TASK DETAILS:
Each of the following records is to be printed verbatim.

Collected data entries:

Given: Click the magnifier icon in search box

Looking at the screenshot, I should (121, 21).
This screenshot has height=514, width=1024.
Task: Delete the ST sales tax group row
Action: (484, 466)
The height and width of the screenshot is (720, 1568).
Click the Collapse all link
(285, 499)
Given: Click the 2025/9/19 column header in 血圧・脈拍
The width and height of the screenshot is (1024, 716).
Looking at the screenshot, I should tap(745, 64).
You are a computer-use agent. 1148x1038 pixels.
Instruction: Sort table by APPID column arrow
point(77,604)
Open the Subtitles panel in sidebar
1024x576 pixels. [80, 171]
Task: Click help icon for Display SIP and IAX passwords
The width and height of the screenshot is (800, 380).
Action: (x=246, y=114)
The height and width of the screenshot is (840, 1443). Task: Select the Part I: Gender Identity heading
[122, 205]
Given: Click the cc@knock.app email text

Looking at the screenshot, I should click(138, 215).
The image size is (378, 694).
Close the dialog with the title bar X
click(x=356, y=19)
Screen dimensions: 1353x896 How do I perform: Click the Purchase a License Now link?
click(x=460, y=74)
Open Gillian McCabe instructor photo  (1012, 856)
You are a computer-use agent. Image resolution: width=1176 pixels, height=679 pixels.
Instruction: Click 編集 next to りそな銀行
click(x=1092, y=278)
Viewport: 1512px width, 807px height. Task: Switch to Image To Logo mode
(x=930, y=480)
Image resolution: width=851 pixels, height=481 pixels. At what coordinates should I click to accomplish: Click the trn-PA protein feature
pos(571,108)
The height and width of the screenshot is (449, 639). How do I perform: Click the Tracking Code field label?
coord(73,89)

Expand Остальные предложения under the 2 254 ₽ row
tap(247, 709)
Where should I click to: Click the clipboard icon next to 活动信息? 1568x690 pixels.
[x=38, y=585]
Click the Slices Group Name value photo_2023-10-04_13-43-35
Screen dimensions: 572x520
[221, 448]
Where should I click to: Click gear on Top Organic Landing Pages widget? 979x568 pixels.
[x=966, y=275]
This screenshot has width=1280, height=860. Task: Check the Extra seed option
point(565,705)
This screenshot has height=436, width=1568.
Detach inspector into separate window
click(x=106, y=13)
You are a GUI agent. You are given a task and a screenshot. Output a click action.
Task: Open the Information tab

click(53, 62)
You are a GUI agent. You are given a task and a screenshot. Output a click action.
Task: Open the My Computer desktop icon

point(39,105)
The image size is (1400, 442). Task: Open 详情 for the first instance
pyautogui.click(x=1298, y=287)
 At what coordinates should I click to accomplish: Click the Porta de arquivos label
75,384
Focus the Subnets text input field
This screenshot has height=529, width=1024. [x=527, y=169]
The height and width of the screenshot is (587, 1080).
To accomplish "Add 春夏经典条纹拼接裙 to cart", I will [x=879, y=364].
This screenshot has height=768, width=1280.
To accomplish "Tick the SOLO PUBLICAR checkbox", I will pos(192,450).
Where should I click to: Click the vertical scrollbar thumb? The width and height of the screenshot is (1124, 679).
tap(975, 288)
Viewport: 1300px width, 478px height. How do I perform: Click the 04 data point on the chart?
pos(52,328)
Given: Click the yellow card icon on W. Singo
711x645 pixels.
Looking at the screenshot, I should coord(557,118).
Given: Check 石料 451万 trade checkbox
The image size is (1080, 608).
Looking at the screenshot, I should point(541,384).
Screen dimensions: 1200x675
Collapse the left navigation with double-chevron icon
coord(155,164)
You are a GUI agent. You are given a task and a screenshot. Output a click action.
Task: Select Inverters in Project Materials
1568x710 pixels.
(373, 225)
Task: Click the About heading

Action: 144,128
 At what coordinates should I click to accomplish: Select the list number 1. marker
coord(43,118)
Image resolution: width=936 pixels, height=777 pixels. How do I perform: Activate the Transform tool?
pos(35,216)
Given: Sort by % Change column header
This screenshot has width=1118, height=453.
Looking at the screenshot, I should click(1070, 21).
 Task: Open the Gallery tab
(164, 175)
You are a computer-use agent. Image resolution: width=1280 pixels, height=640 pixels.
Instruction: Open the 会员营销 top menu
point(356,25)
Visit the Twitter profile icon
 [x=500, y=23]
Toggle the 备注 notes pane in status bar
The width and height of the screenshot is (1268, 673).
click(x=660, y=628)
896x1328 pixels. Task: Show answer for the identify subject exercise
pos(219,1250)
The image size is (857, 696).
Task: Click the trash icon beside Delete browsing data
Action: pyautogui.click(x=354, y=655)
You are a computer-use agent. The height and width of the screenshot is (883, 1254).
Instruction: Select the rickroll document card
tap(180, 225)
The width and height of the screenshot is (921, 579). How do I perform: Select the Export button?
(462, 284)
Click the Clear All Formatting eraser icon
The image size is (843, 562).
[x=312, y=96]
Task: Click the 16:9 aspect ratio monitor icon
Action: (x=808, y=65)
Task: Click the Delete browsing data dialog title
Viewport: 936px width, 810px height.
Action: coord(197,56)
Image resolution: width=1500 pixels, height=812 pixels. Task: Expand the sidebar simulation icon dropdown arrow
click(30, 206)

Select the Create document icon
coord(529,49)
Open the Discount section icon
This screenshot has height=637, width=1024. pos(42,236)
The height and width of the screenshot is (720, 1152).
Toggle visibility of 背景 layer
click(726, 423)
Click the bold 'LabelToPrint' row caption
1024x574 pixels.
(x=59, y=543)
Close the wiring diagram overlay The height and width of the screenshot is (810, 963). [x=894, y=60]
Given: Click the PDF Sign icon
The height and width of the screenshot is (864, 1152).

RESULT BELOW:
Given: Click the magnifier icon in search box

Looking at the screenshot, I should (121, 21).
This screenshot has height=514, width=1024.
Task: Delete the ST sales tax group row
Action: (484, 466)
The height and width of the screenshot is (720, 1568).
Click the Collapse all link
(285, 499)
Given: Click the 2025/9/19 column header in 血圧・脈拍
The width and height of the screenshot is (1024, 716).
Looking at the screenshot, I should tap(745, 64).
You are a computer-use agent. 1148x1038 pixels.
Instruction: Sort table by APPID column arrow
point(77,604)
Open the Subtitles panel in sidebar
1024x576 pixels. [80, 171]
Task: Click help icon for Display SIP and IAX passwords
The width and height of the screenshot is (800, 380).
Action: (x=246, y=114)
The height and width of the screenshot is (840, 1443). Task: Select the Part I: Gender Identity heading
[122, 205]
Given: Click the cc@knock.app email text

Looking at the screenshot, I should click(138, 215).
The image size is (378, 694).
Close the dialog with the title bar X
click(x=356, y=19)
Screen dimensions: 1353x896 How do I perform: Click the Purchase a License Now link?
click(x=460, y=74)
Open Gillian McCabe instructor photo  (1012, 856)
You are a computer-use agent. Image resolution: width=1176 pixels, height=679 pixels.
Instruction: Click 編集 next to りそな銀行
click(x=1092, y=278)
Viewport: 1512px width, 807px height. Task: Switch to Image To Logo mode
(x=930, y=480)
Image resolution: width=851 pixels, height=481 pixels. At what coordinates should I click to accomplish: Click the trn-PA protein feature
pos(571,108)
The height and width of the screenshot is (449, 639). How do I perform: Click the Tracking Code field label?
coord(73,89)

Expand Остальные предложения under the 2 254 ₽ row
tap(247, 709)
Where should I click to: Click the clipboard icon next to 活动信息? 1568x690 pixels.
[x=38, y=585]
Click the Slices Group Name value photo_2023-10-04_13-43-35
Screen dimensions: 572x520
[221, 448]
Where should I click to: Click gear on Top Organic Landing Pages widget? 979x568 pixels.
[x=966, y=275]
This screenshot has width=1280, height=860. Task: Check the Extra seed option
point(565,705)
This screenshot has height=436, width=1568.
Detach inspector into separate window
click(x=106, y=13)
You are a GUI agent. You are given a task and a screenshot. Output a click action.
Task: Open the Information tab

click(53, 62)
You are a GUI agent. You are given a task and a screenshot. Output a click action.
Task: Open the My Computer desktop icon

point(39,105)
The image size is (1400, 442). Task: Open 详情 for the first instance
pyautogui.click(x=1298, y=287)
 At what coordinates should I click to accomplish: Click the Porta de arquivos label
75,384
Focus the Subnets text input field
This screenshot has height=529, width=1024. [x=527, y=169]
The height and width of the screenshot is (587, 1080).
To accomplish "Add 春夏经典条纹拼接裙 to cart", I will [x=879, y=364].
This screenshot has height=768, width=1280.
To accomplish "Tick the SOLO PUBLICAR checkbox", I will pos(192,450).
Where should I click to: Click the vertical scrollbar thumb? The width and height of the screenshot is (1124, 679).
tap(975, 288)
Viewport: 1300px width, 478px height. How do I perform: Click the 04 data point on the chart?
pos(52,328)
Given: Click the yellow card icon on W. Singo
711x645 pixels.
Looking at the screenshot, I should coord(557,118).
Given: Check 石料 451万 trade checkbox
The image size is (1080, 608).
Looking at the screenshot, I should point(541,384).
Screen dimensions: 1200x675
Collapse the left navigation with double-chevron icon
coord(155,164)
You are a GUI agent. You are given a task and a screenshot. Output a click action.
Task: Select Inverters in Project Materials
1568x710 pixels.
(373, 225)
Task: Click the About heading

Action: 144,128
 At what coordinates should I click to accomplish: Select the list number 1. marker
coord(43,118)
Image resolution: width=936 pixels, height=777 pixels. How do I perform: Activate the Transform tool?
pos(35,216)
Given: Sort by % Change column header
This screenshot has width=1118, height=453.
Looking at the screenshot, I should click(1070, 21).
 Task: Open the Gallery tab
(164, 175)
You are a computer-use agent. Image resolution: width=1280 pixels, height=640 pixels.
Instruction: Open the 会员营销 top menu
point(356,25)
Visit the Twitter profile icon
 [x=500, y=23]
Toggle the 备注 notes pane in status bar
The width and height of the screenshot is (1268, 673).
click(x=660, y=628)
896x1328 pixels. Task: Show answer for the identify subject exercise
pos(219,1250)
The image size is (857, 696).
Task: Click the trash icon beside Delete browsing data
Action: pyautogui.click(x=354, y=655)
You are a computer-use agent. The height and width of the screenshot is (883, 1254).
Instruction: Select the rickroll document card
tap(180, 225)
The width and height of the screenshot is (921, 579). How do I perform: Select the Export button?
(462, 284)
Click the Clear All Formatting eraser icon
The image size is (843, 562).
[x=312, y=96]
Task: Click the 16:9 aspect ratio monitor icon
Action: (x=808, y=65)
Task: Click the Delete browsing data dialog title
Viewport: 936px width, 810px height.
Action: coord(197,56)
Image resolution: width=1500 pixels, height=812 pixels. Task: Expand the sidebar simulation icon dropdown arrow
click(30, 206)

Select the Create document icon
coord(529,49)
Open the Discount section icon
This screenshot has height=637, width=1024. pos(42,236)
The height and width of the screenshot is (720, 1152).
Toggle visibility of 背景 layer
click(726, 423)
Click the bold 'LabelToPrint' row caption
1024x574 pixels.
(x=59, y=543)
Close the wiring diagram overlay The height and width of the screenshot is (810, 963). [x=894, y=60]
Given: Click the PDF Sign icon
The height and width of the screenshot is (864, 1152).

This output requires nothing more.